“The real question is not whether machines think, but whether humans do.”
— B.F. Skinner
Intro
Unless you’ve been living under a pile of failed kubectl
commands, you’ve probably noticed AI is everywhere. From image generators that make photorealistic art in seconds, to chatbots that can walk you through debugging your Docker Compose file, AI is embedded in daily life now.
But here’s the thing — not all AI is created equal.
There’s a ton of jargon flying around: LLMs, ML, AI, Generative AI, Transformers, Diffusion Models… and people use them interchangeably (wrongly, I might add). So let’s break this all down, and throw in some opinionated takes on open vs closed source models while we’re at it.
The Big Three
Here’s a super simplified breakdown:
1. Artificial Intelligence (AI)
This is the umbrella term. Anything that simulates human intelligence — planning, reasoning, problem-solving — falls under this.
2. Machine Learning (ML)
ML is a subset of AI. It focuses on training algorithms with data so that they can learn and make predictions or decisions without being explicitly programmed to do so.
Think:
- Sorting your spam emails
- Recommending you another “Linux ISO” to download (yeah, sure 😏)
3. Generative AI
This is a subset of ML. It’s trained to create new content — text, images, audio, video — based on learned patterns.
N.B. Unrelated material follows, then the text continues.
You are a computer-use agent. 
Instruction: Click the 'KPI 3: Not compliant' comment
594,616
It’s what powers:
- ChatGPT (text)
- Midjourney, Stable Diffusion (images)
- Suno, MusicGen (audio)
So where do LLMs come into this?
LLMs – Large Language Models
These are the generative AI brainiacs that focus specifically on text.
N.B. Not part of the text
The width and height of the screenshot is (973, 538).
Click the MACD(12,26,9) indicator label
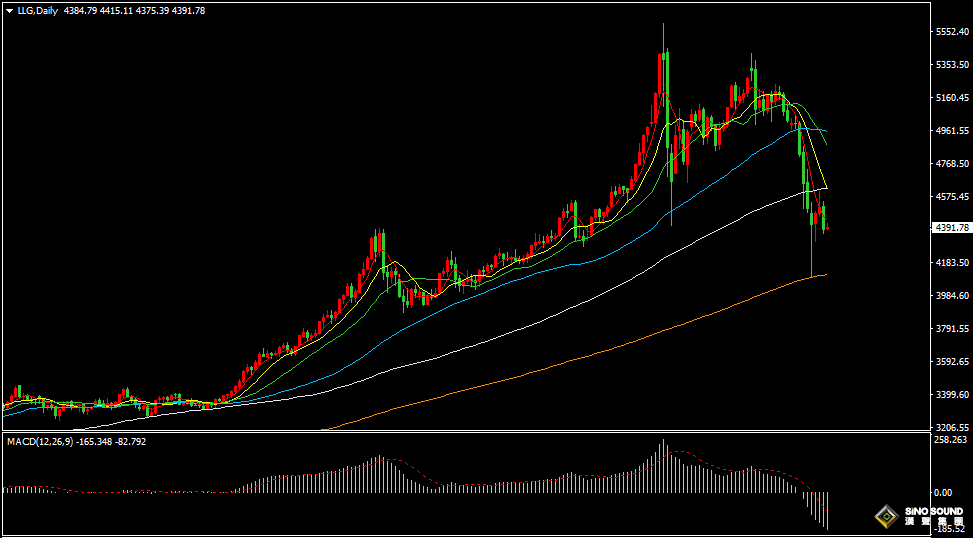pos(36,441)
They’re the ones reading docs, summarizing PDFs, hallucinating package install instructions, or writing spicy Kubernetes blogs for you.
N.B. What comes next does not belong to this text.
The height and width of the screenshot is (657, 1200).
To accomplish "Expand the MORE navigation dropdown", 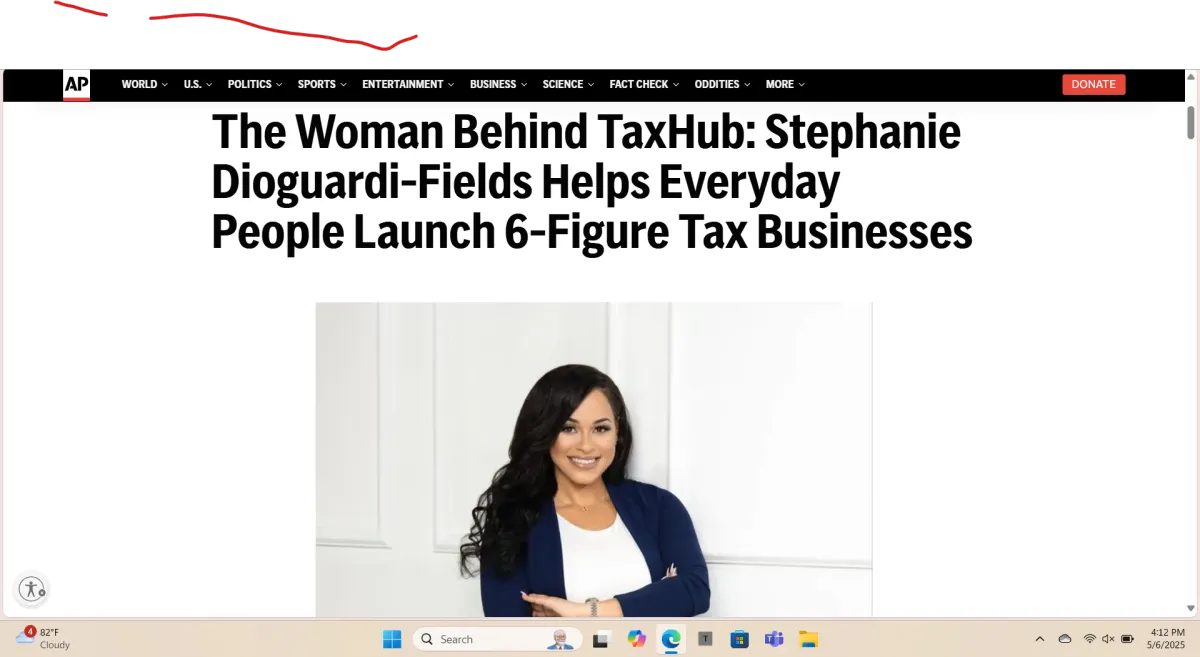I will tap(785, 85).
LLMs are trained on massive amounts of text data and rely heavily on a technique called Transformers, which is what revolutionized the AI world circa 2017.
Popular LLMs you’ve probably heard of:
- GPT-4 (OpenAI, closed source)
- Claude (Anthropic, closed source)
- Mistral (Open source, 🔥 fast rising star)
- LLaMA (Meta, open-ish source — depends who you ask)
Closed Source vs Open Source Models
This is where things get juicy.
🧱 Closed Source AI (GPT, Claude, Gemini, etc.)
These are typically the domain of Big Tech. They don’t share their training data, weights, or inner workings. You’re locked into their ecosystem and pricing models.
Pros:
- Generally higher accuracy (as of now)
- Huge funding = more compute = more training
- Easier to access if you’re non-technical (nice UIs, APIs, etc)
Cons:
- No insight into what’s under the hood
- Limited customization
- Expensive at scale
- Not privacy-friendly
Note: Many of the closed source Generative AI tools do release their models for use on Ollama
🔓 Open Source AI (Mistral, LLaMA, TinyLLaMA, Mixtral, etc.)
These models release their weights, training data (sometimes), and usually run great on your own hardware or cluster.
Pros:
- Complete control & transparency
- Host it yourself (goodbye API limits!)
- Customize it to your needs (e.g., domain-specific fine-tuning)
- Huge OSS community — collaboration is fast-paced
Cons:
- Requires more technical know-how
- May lag slightly behind in benchmark scores
- Inference can be slower without proper infra (aka don’t expect 7B models to run well on a Pi)
How They Interact
This is something a lot of folks miss: these aren’t siloed systems. Here’s how the puzzle fits together:
- ML is the foundation. It’s how all these models are trained.
- LLMs are a type of ML model, focused on language. They use ML principles.
- Generative AI is a purpose: to generate — and LLMs fall under this when they generate text.
- You interact with Generative AI (via UI, chat, API) → the underlying LLM runs inference → built on top of ML training → likely trained using massive GPU farms, a few metric tons of Reddit data, and questionable StackOverflow posts.
My Perspective
Right now, I’m in the process of prepping my environment to run open source LLMs (think: Mistral, TinyLLaMA, and Code LLaMA) directly on my own infrastructure.
The goal?
- Local, private, fast models
- No reliance on cloud APIs
- Fully integrated with my Kubernetes setup
I’ll be writing about that setup (and the fun/chaos of queue-based autoscaling, Grafana monitoring, and model orchestration) in an upcoming post.
For now, just know: open source is not only viable — it’s starting to lead the charge.
TL;DR
- AI is the umbrella.
- ML teaches AI how to behave (The building blocks of Generative AI).
- Generative AI creates content.
- LLMs are language specialists in the generative AI world.
- Open source is rising fast and worth your attention.
- My next post will cover how I run LLMs on-demand in a homelab Kubernetes cluster.
Until then, keep your pods healthy, your YAML clean, and your tokens per second high.